**DOCUMENT SEGMENT**
[start]

My csv file is on this link:
https://drive.google.com/file/d/1Pac9-YLAtc7iaN0qEuiBOpYYf9ZPDDaL/view?usp=sharing
I want to remove the duplicate from the csv by checking length of genres against each artist ID. If an artist have 2 records in csv (e.g., ed sheeran's id 6eUKZXaKkcviH0Ku9w2n3V have 2 records one record have 1 genres while row#5 have 5 genres so i want to keep the row which has largest genres length)
I'm using this script for now:
import pandas
import ast
df = pandas.read_csv('39K.csv', encoding='latin-1')
df['lst_len'] = df['genres'].map(lambda x: len(ast.literal_eval(str(x))))
print(df['lst_len'][0])
df = df.sort_values('lst_len', ascending=False)
# Drop duplicates, preserving first (longest) list by ID
df = df.drop_duplicates(subset='ID')
# Remove extra column that we introduced, write to file
df = df.drop('lst_len', axis=1)
df.to_csv('clean_39K.csv', index=False)
but this script works for 500 record (may be i have illusion that size of records matters),
but when I run this script for my largest file 39K.csv I'm getting this error:
Traceback (most recent call last):
******* error in line 5, in <module>....
df['lst_len'] = df['genres'].map(lambda x: len(list(x)))
df['lst_len'] = df['genres'].map(lambda x: len(list(x)))
TypeError: 'float' object is not iterable
Please point me where i am doing wrong? Thanks

[end]

**PROVIDED MATERIAL**
[start]

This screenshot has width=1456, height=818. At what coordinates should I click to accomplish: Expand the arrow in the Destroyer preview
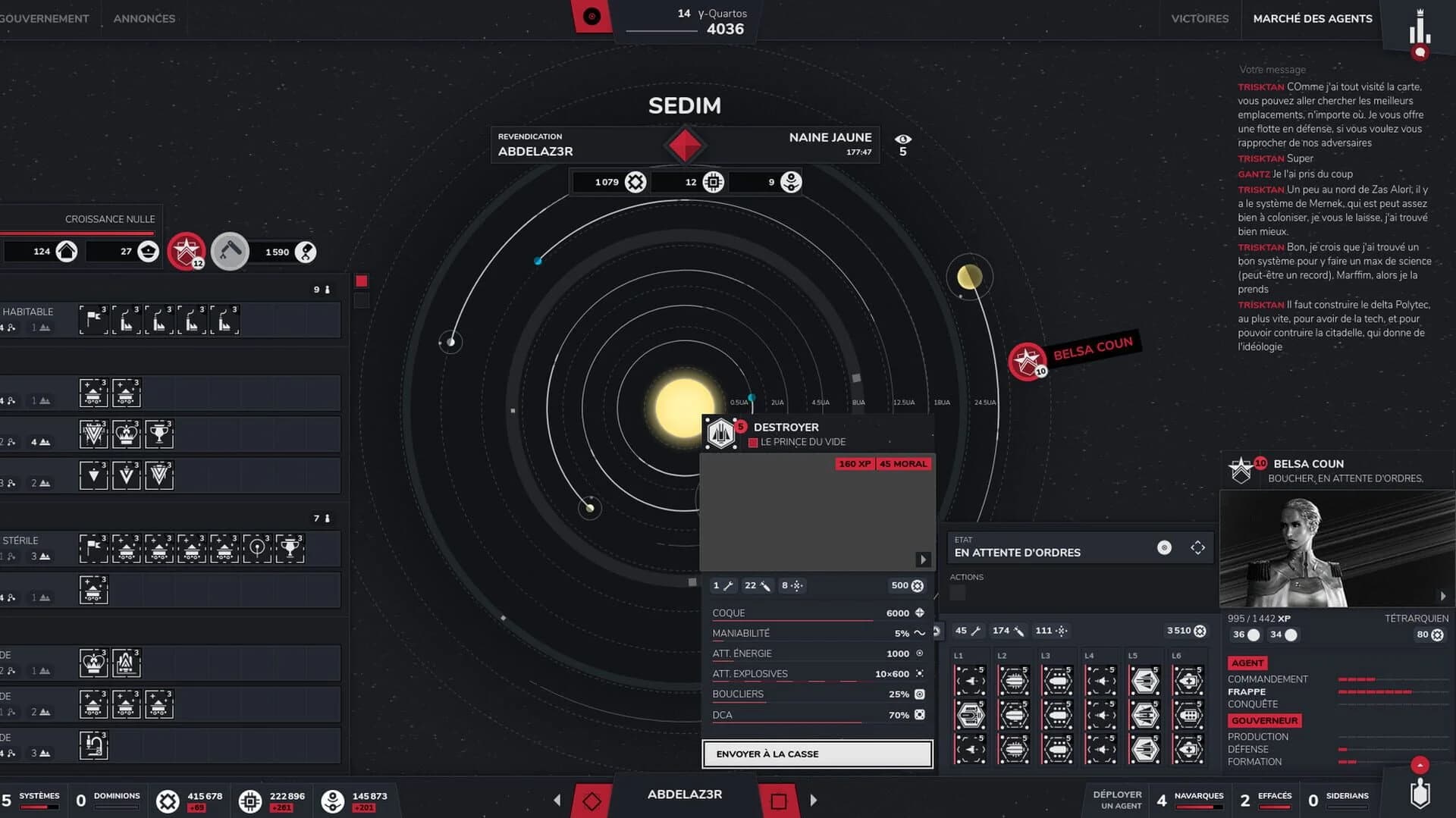(x=924, y=559)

[end]

Render this sentence from the forum thread in French: "I want to remove the duplicate from the csv by checking length of genres against each artist ID." Rely solely on the forum thread for your responses.

**RESULT FOR THIS EXERCISE**
Je veux supprimer les doublons du fichier CSV en vérifiant la longueur des genres pour chaque identifiant d'artiste.